### Objective
According to the film review below, what kind of love mostly permeates the movie?

───── Selected excerpt ─────

Set in a small independent bookstore and centering on its proprietor, a curmudgeonly widower, “The Storied Life of A.J. Fikry” is permeated by love. Not the romantic kind – although there is a little of that, too – but mostly the love of reading, writing, thinking about and talking about books.

“A place without a bookstore is not a place,” someone says when the existence of the film’s bookstore setting is threatened. If that sentiment makes you smile (guilty), or even jump up, pump your fist and shout “right on,” this movie already has a leg up.

So it is more than a little bit odd and disappointing that it is ultimately not a great story, but an overly eventful one marred by cliche and melodrama.

───── Listing ─────

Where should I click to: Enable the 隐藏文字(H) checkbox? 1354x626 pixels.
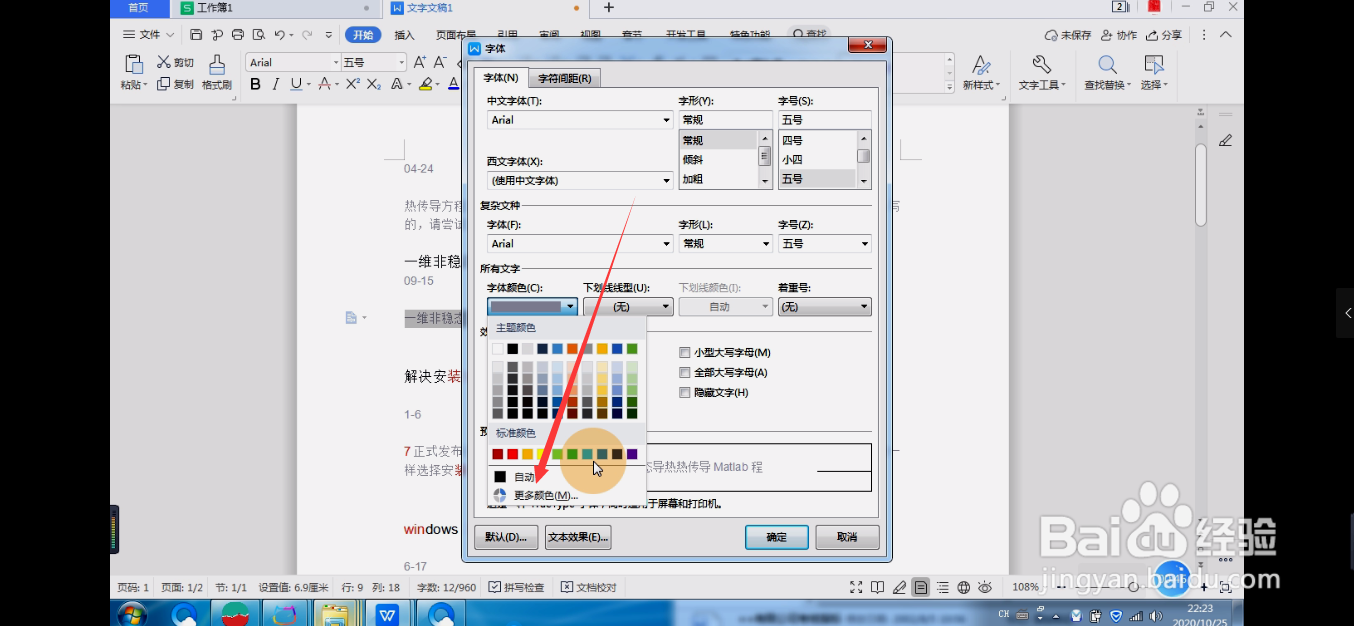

─────
───── Listing ─────

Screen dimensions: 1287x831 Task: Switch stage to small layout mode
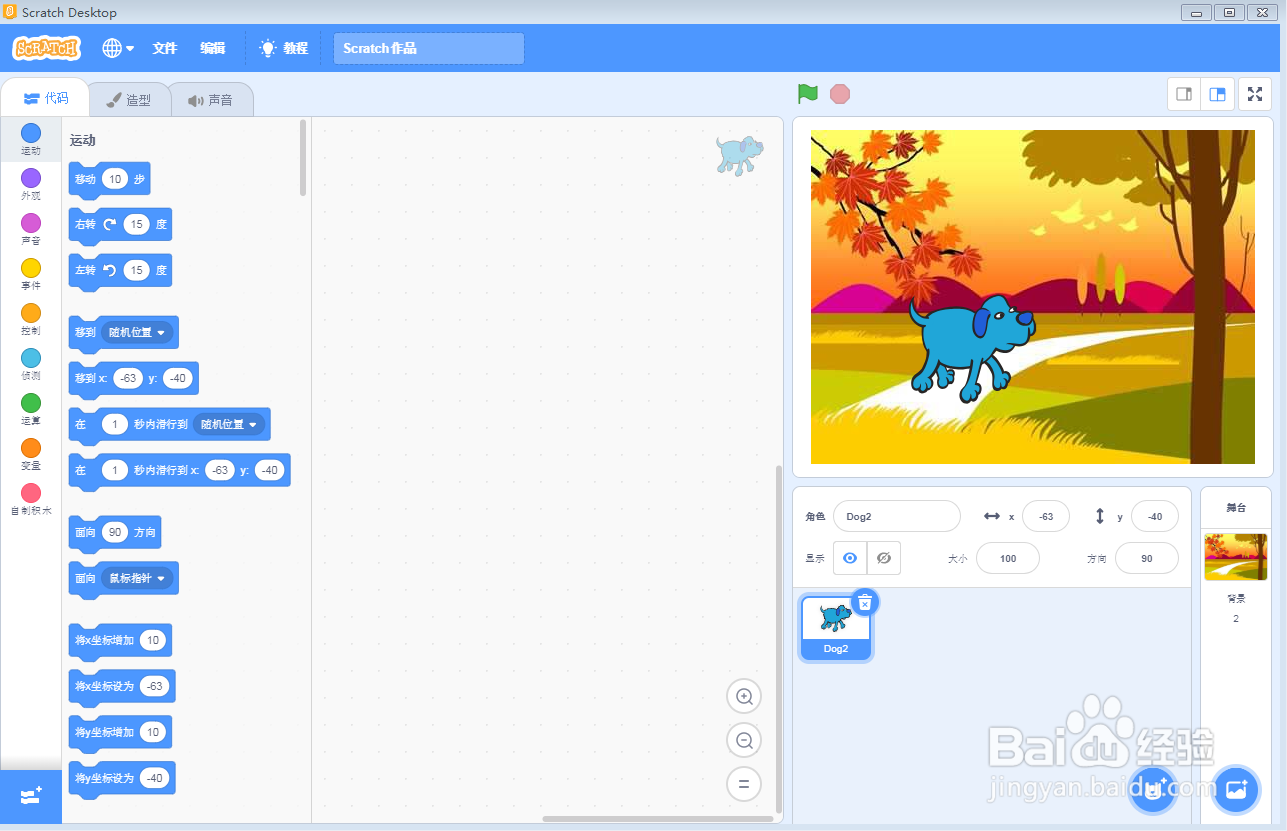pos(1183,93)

─────

### Output
Mostly the love of reading, writing, thinking about and talking about books.